Anyway I really liked it so I bought it.
― Quinoa Phoenix (latebloomer), Monday, 28 July 2014 17:27 (nine years ago) link
I liked this. Did a nice job in a low-key way of showing everything from an alien/alienated perspective. All of her POV shots from inside the van, where she's seeing people do things that don't register with her (chatting, going to a football game), and then the great scene on the beach where she watches people die and abandons the baby -- not out of hostility, just indifference. And the encounter with the logger on the trail, where he's asking her the same questions she always asked and she realizes how really alone she is.

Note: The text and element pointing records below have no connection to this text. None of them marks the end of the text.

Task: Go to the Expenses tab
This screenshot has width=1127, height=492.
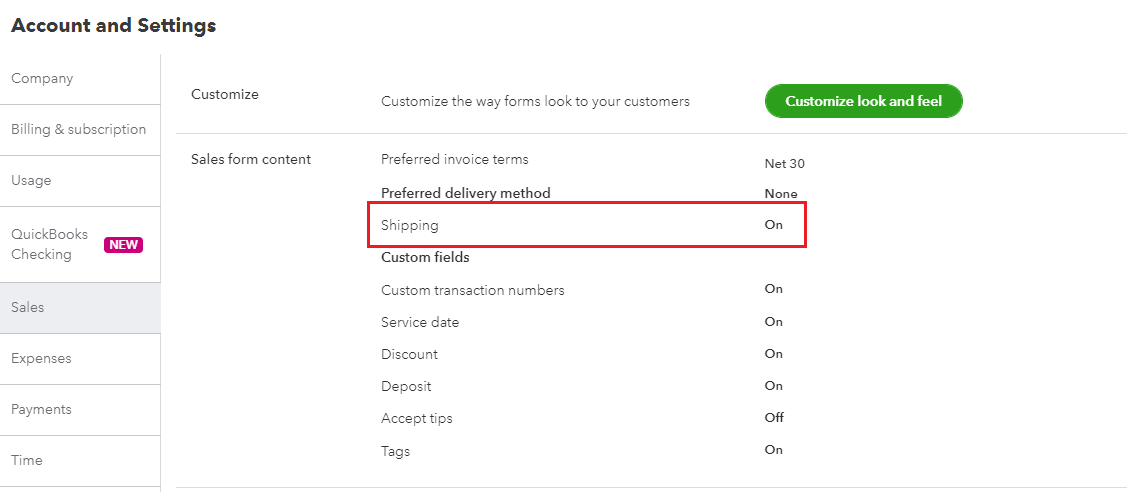Action: pos(41,359)
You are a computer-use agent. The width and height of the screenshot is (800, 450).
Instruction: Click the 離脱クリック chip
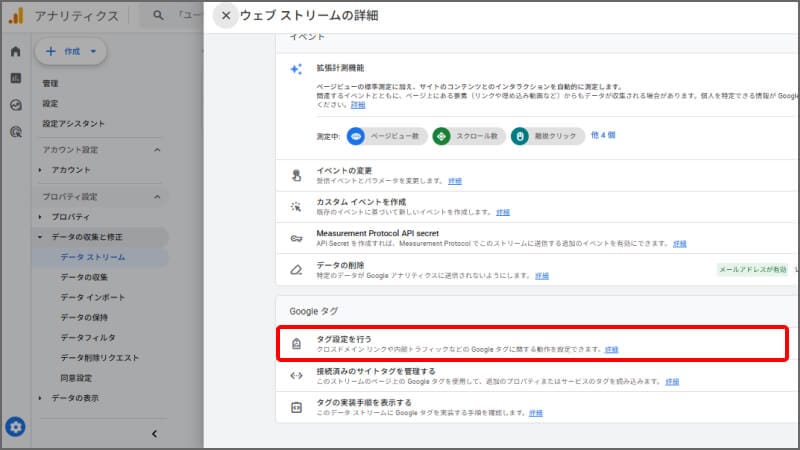546,136
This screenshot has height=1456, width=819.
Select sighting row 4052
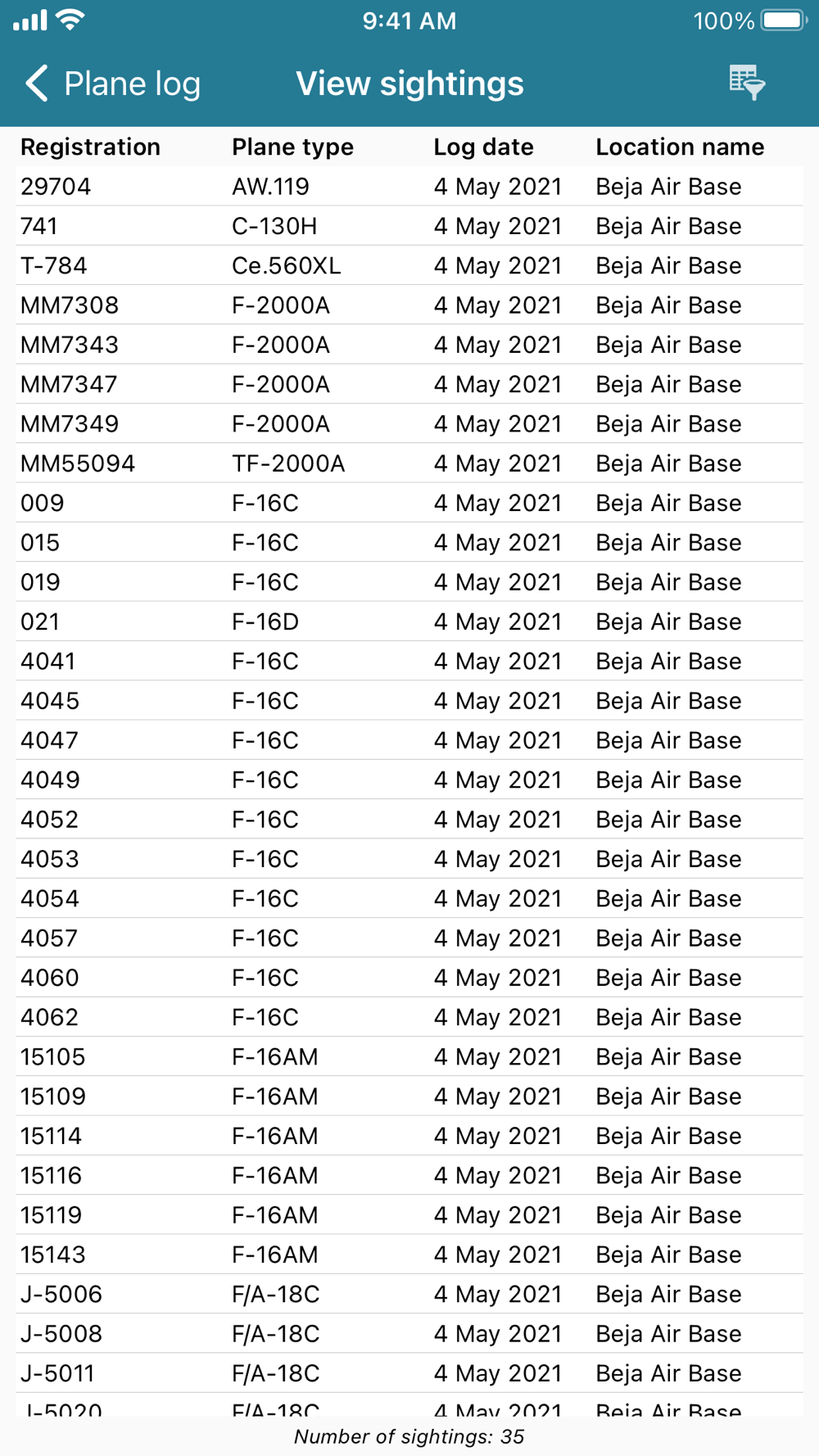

I know some people thought the movie was pretentious, but I don't think there's a whole lot of pretense. Nothing seemed too self-important to me, just carefully thought through and well made. (Maybe it's just the Scottish connection, but tonally it reminded me a bit of Morvern Callar.)

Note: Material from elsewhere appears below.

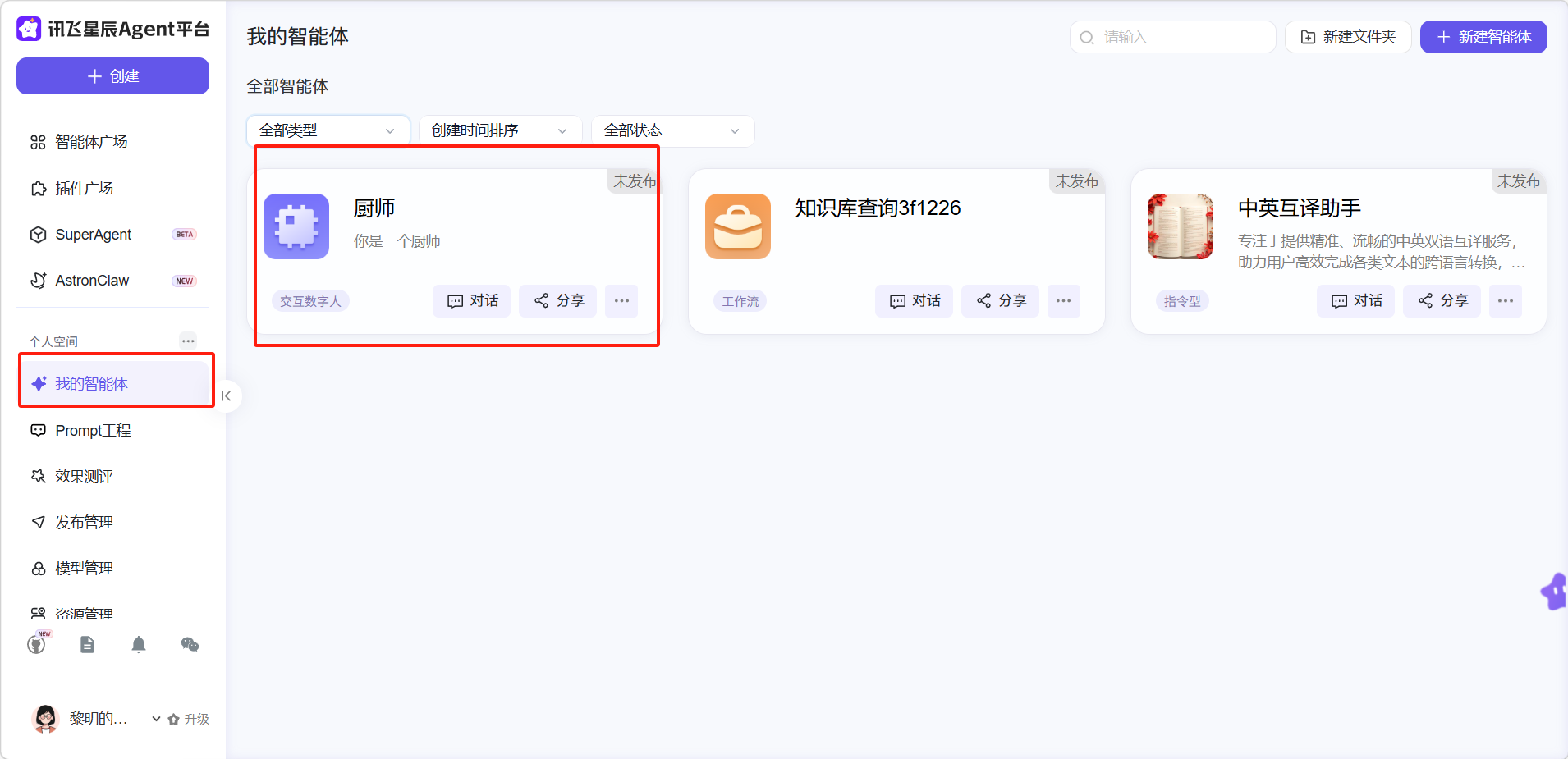
Task: Open the GitHub icon with NEW badge
Action: pos(37,645)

― something of an astrological coup (tipsy mothra), Sunday, 3 August 2014 04:06 (nine years ago) link
baby scene was hilarious
― ♛ LIL UNIT ♛ (thomp), Sunday, 3 August 2014 15:23 (nine years ago) link
Still thinking about it, watched the director's previous two films the subsequent nights after seeing it (had already seen Sexy Beast, a friend I was with the whole time hadn't though) and immediately read the book. That's quite an effect.

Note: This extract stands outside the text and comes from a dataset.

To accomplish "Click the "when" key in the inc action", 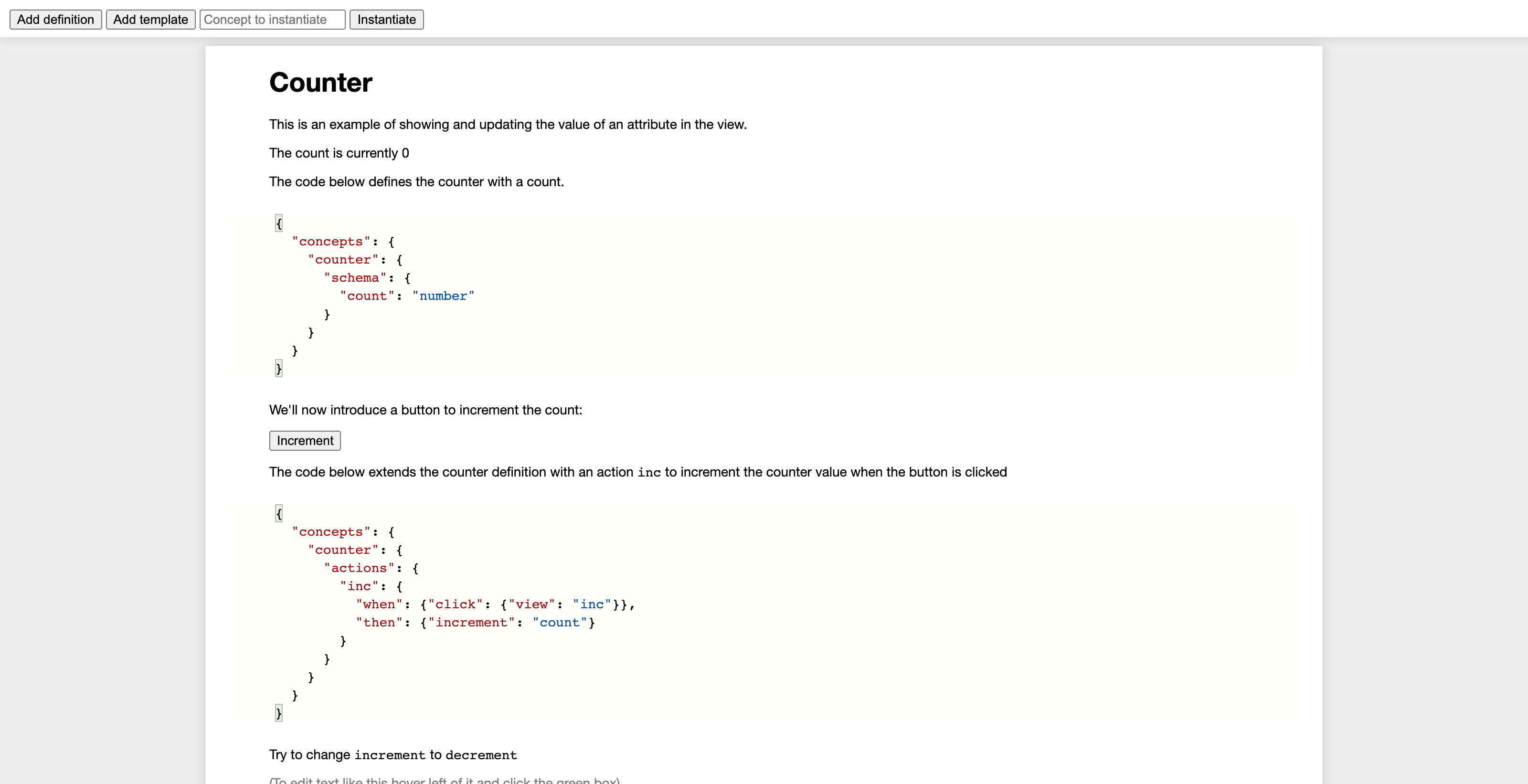I will [x=379, y=604].
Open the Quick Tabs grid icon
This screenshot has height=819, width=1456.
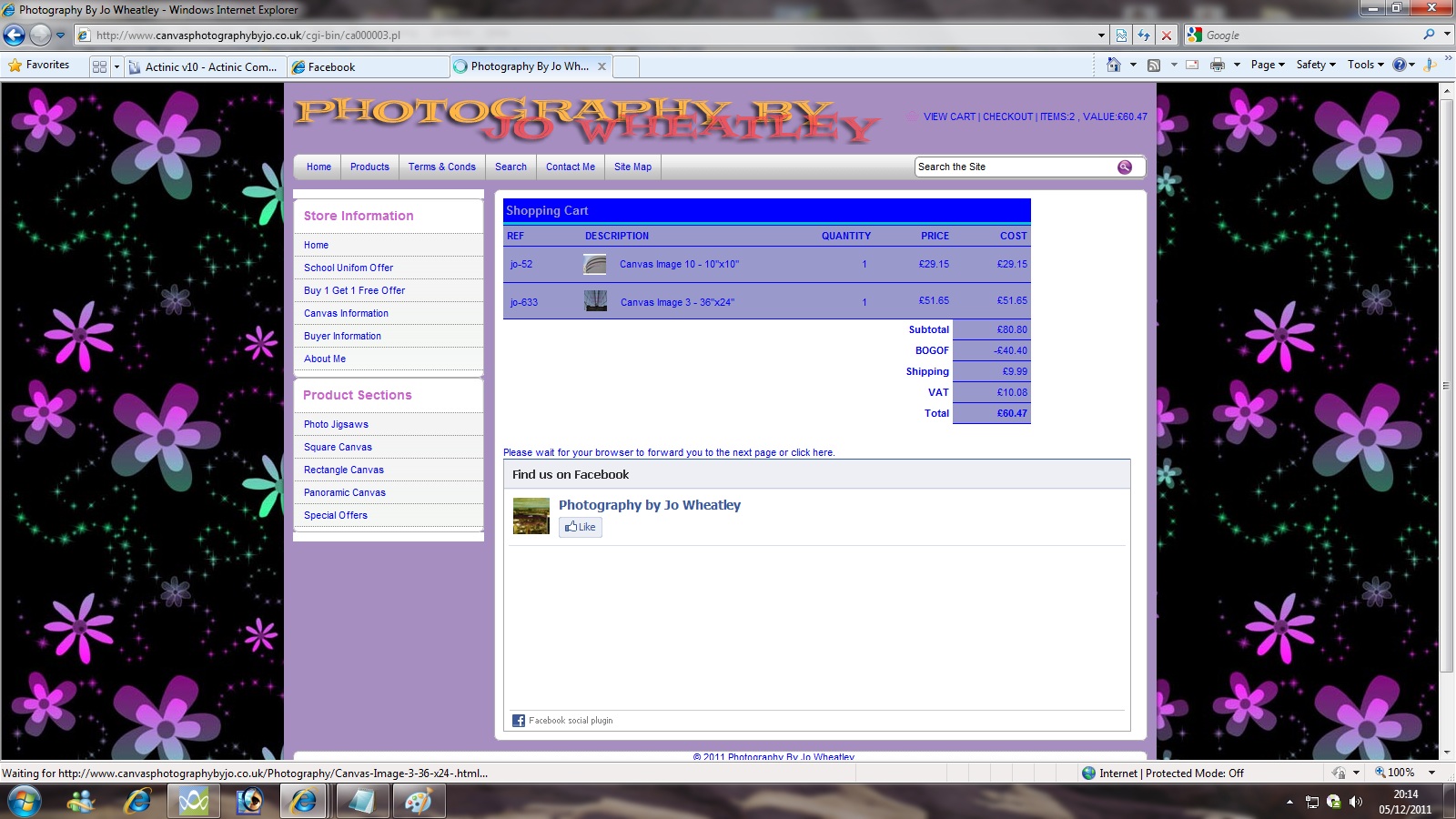[x=99, y=66]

― poop will eat itself (S-), Tuesday, 5 August 2014 15:14 (nine years ago) link
baby scene was hilarious― ♛ LIL UNIT ♛ (thomp), Sunday, August 3, 2014 4:23 PM (2 days ago) Bookmark Flag Post Permalink
Fuckin' A, once you have a baby watch it again - literally the exact scientific opposite of hilarious
― Walter Galt, Tuesday, 5 August 2014 15:41 (nine years ago) link
I had a weird moment this week where I was talking to this guy who was explaining that Scarlett Johannson had replaced Samantha Morton in the main role of this movie, but then I realized he was actually talking about 'Her,' and *then* it dawned on me that there is another movie from the late 90s called "Under the Skin" starring Samantha Morton and then I suddenly drowned, be-bonered, in some black liquid
― Walter Galt, Tuesday, 5 August 2014 15:44 (nine years ago) link
I was cringing like crazy at the entire family death scene
― mh, Tuesday, 5 August 2014 16:01 (nine years ago) link
xpost Which is perfect, given the Morvern Callar echoes.
― Josh in Chicago, Tuesday, 5 August 2014 16:32 (nine years ago) link
yeah that scene is almost unbearably cruel.
― (The Other) J.D. (J.D.), Tuesday, 5 August 2014 17:55 (nine years ago) link
probably a big reach but I felt there were some echoes between that scene and the climax--the infant's "mute" lack of speech, helplessness, etc. some common lack of personhood.